A New Year and New Challenges
Verification is a complex and costly part of electronics system development. This issue deals with many of the facets of the verification problem.
An article by Anmol Mathur at Calypto describes one of the approaches that vendors are offering as an alternative to the traditional approach of developing test vectors and using a logic simulator to prove the correctness of a design. Although the traditional method still has its merit, its efficiency has diminished considerably with the increase in complexity and size of designs. What was acceptable to test and debug a microprocessor of the complexity of the 8048, for example, is not sufficient for something like a Pentium, for example. The number of test vectors required to test a Pentium presents not just an obstacle due to the time required for running the simulation, but also a complexity issue that challenges the limit of the human mind to handle the problem without resorting to different mode of thinking. Thus equivalence checking, formal techniques, and new methods of design aiming toward the "correct by design" paradigm are being embraced.
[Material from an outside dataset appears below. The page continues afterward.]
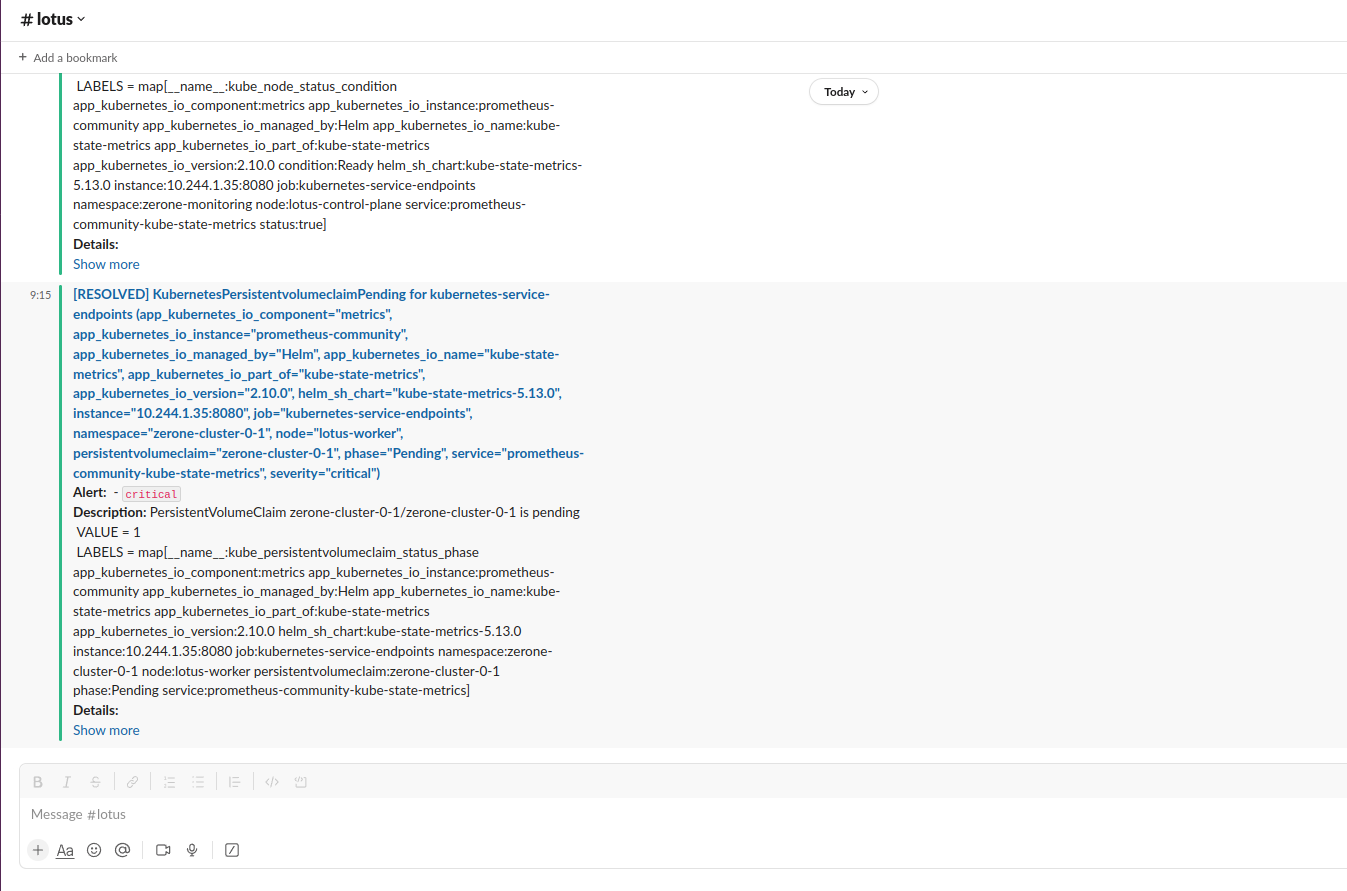
Task: Click the emoji picker icon
Action: [94, 850]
We continue with our panorama of EDA vendors active in a specific market segment that have shown their support for the EDA industry by exhibiting at DAC. This month's overview was compiled by graduate students in EDA, under the supervision of the DACeZine editorial board. I am very glad of the decision to involve students in compiling the list, because it is a concrete example of the spirit of DAC. The joining, in one place, of the theoretical work that fuels the industry with the economic forces that give it financial and engineering reality.
This issue of DACeZine also contains an article by Carol Hallett and Jin Zhang of Real Intent dealing with the economic factors that impact the choice of methods and tools used to verify a design. Companies deal with financial issues every time they choose a tool or a method, and yet, it is rare to find an article that covers this aspect: most published articles discuss the technology at the core of a particular EDA tool, and its benefit to the quality of the end product, but seldom is the issue of cost/benefit addressed explicitly. Yet, this is a subject that every engineering manager must address before he or she can obtain approval from the finance department to spend money to purchase licenses for a promising new product.
We also examine the phenomenon of globalization in this issue. Dr. Dieter Ernst is a Senior Fellow at the East West Center in Honolulu, Hawaii, and an expert in Asia economic environment. In 2005, he identified the environment and forces that are catalysts for globalization, and applied the possible consequences of the deep financial crisis facing the globe today to project what may happen in our industry in the next few years, and my article quotes his observations. Once again, financial conditions are shaping the application, and indeed the creation, of technology. Sources of capital and regulations directing their uses are experiencing changes. Risk aversion, focus on local need and growth, protection of third-party investments are growing issues that are reshaping the sources of funds that are needed not only to fuel growth, but also to sustain the very existence of EDA as a separate industry.
Jim Griffeth's article on search engine optimization covers one of the vexing problems for marketing managers. How does one get a product noticed in this electronic age? The internet has revolutionized advertising. Both form and content of an advertising message have changed: they have become more dynamic because they are based on a medium that allows almost constant updating and reformatting, and they have become much more competitive because they must outshine a much larger volume of competitive ads. Moreover, other form of electronic content, although not directly competitive, fight for "eyeballs" on the computer screen. One of the fundamental truth of advertising is that if your content is not seen, the message is lost. And in today's internet, if Google cannot find you, you do not exist! In fact, if your site is not on the first page of a Google search, you might just as well not exist. Jim's article presents sound answers to assist in overcoming these challenges.
Although no one enjoys a difficult economic climate, hardship is a catalyst for creativity and a stimulus for determination. Our challenge is to strengthen the industry by solving the challenges we are facing and those that will occur in the coming months. As before, the Design Automation Conference will be the right environment to explore new approaches and new market sectors as we evolve our industry to meet the challenges of a new reality. I wish our readers a happy and prosperous 2009, and we look forward to seeing you in the virtual world through our issues of DACeZine, and in person in San Francisco in July.